PRAGUE: Novavax expects filing for approval of its COVID-19 vaccine candidate in the United States in December, Chief Executive Stanley Erck said in an interview for Czech daily Hospodarske Noviny, released on Thursday.
The company plans to produce part of the vaccine at its Czech plant, which will give the country access to the product once it is approved, the paper cited Erck as saying.
Novavax said on Monday it had begun enrolling volunteers for the second phase of an ongoing clinical trial of its COVID-19 vaccine candidate, with interim data expected in the fourth quarter of 2020.
About Novavax vaccine candidate NVX-CoV2373
NVX‑CoV2373 is a vaccine candidate engineered from the genetic sequence of SARS‑CoV‑2, the virus that causes COVID-19 disease. NVX‑CoV2373 was created using Novavax’ recombinant nanoparticle technology to generate antigen derived from the coronavirus spike protein and contains Novavax’ patented saponin-based Matrix-M™ adjuvant to enhance the immune response and stimulate high levels of neutralizing antibodies.
In preclinical trials, NVX‑CoV2373 demonstrated indication of antibodies that block binding of spike protein to receptors targeted by the virus, a critical aspect for effective vaccine protection.

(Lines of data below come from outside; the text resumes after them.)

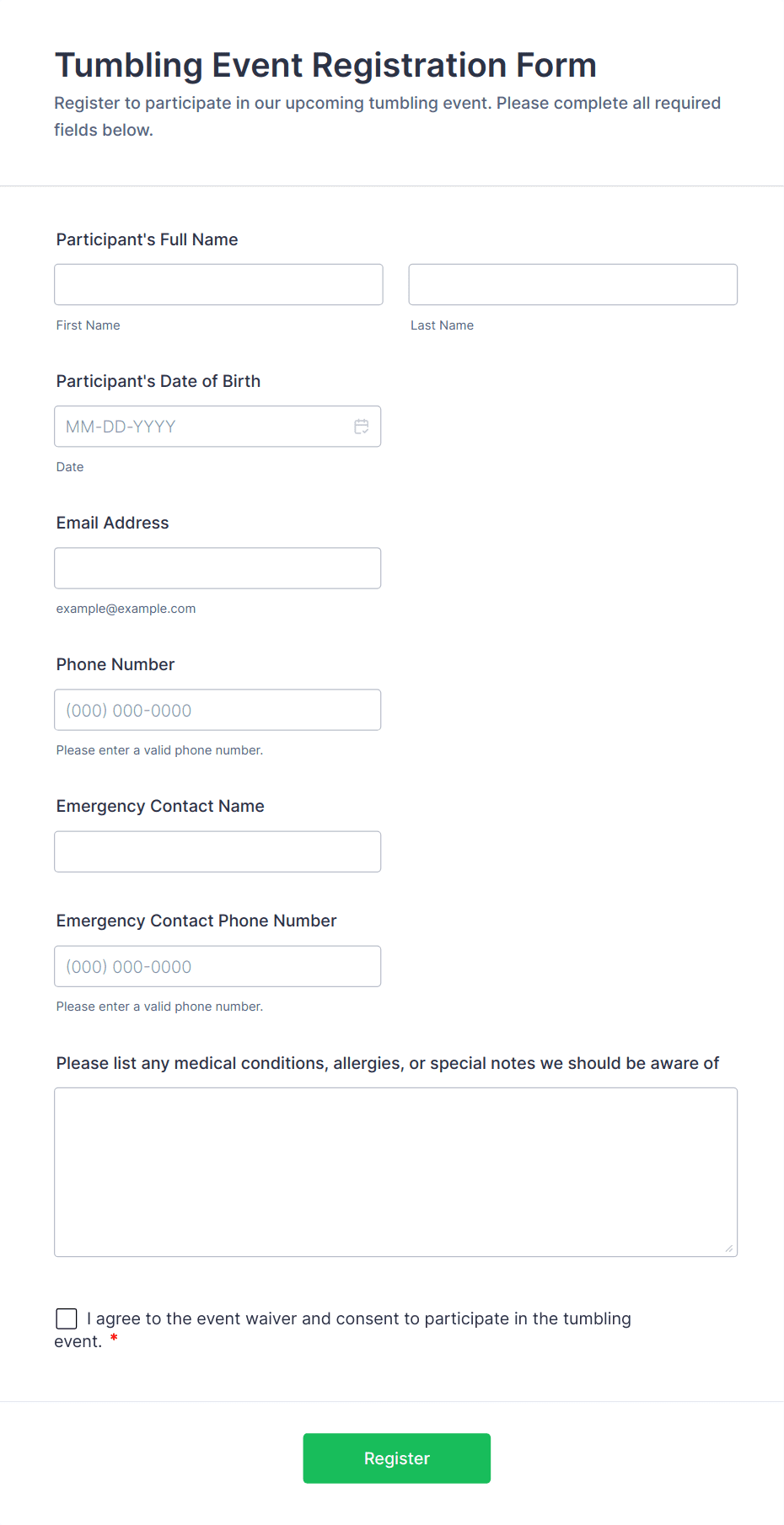
Task: Click the Tumbling Event Registration Form heading
Action: click(x=325, y=65)
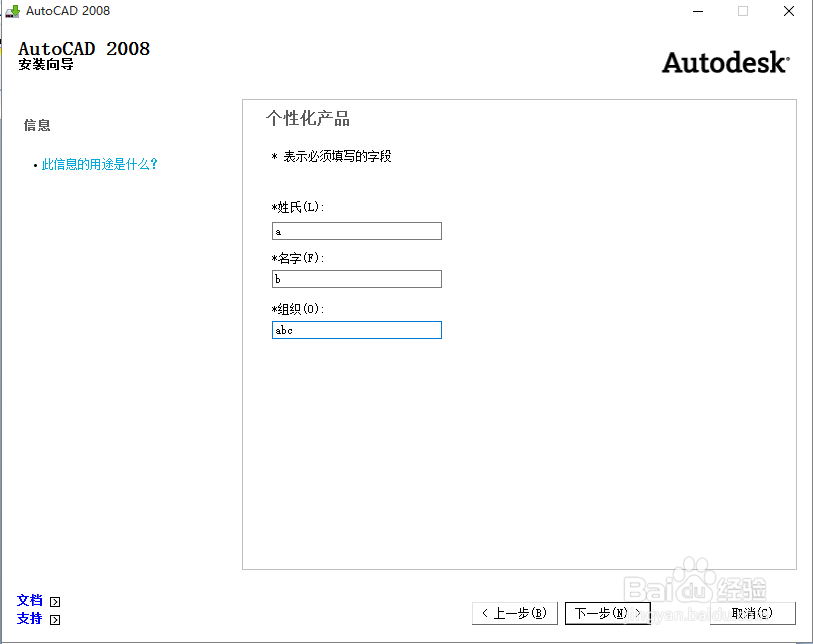Select the 组织 organization input field

(x=356, y=330)
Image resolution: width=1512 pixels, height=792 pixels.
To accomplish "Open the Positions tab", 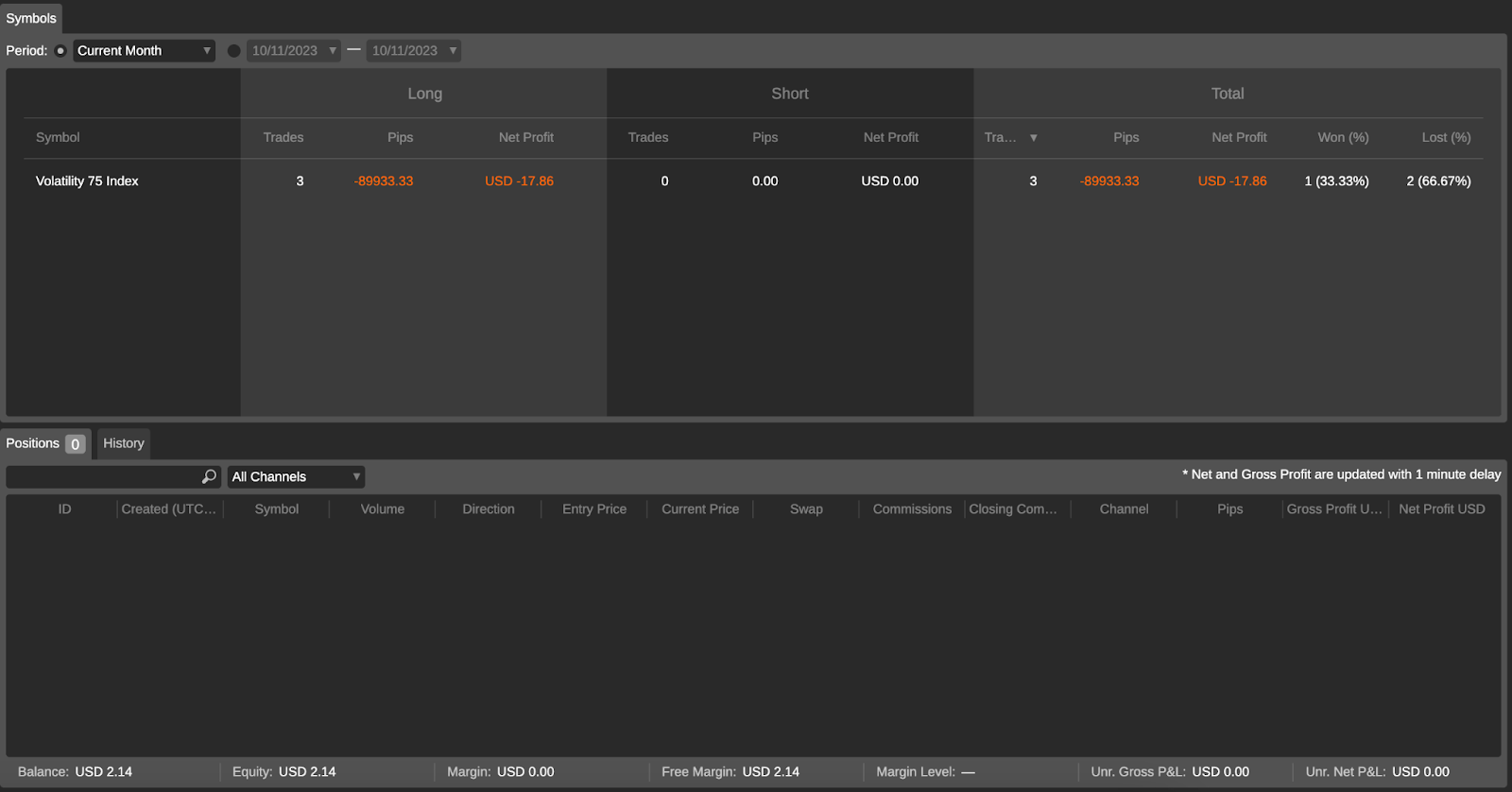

In its Phase 1 data of the Phase 1/2 clinical trial, NVX‑CoV2373 was generally well-tolerated and elicited robust antibody responses numerically superior to that seen in human convalescent sera. Phase 2 clinical trials began in August. Novavax has secured $2 billion in funding for its global coronavirus vaccine program, including up to $388 million in funding from the Coalition for Epidemic Preparedness Innovations (CEPI).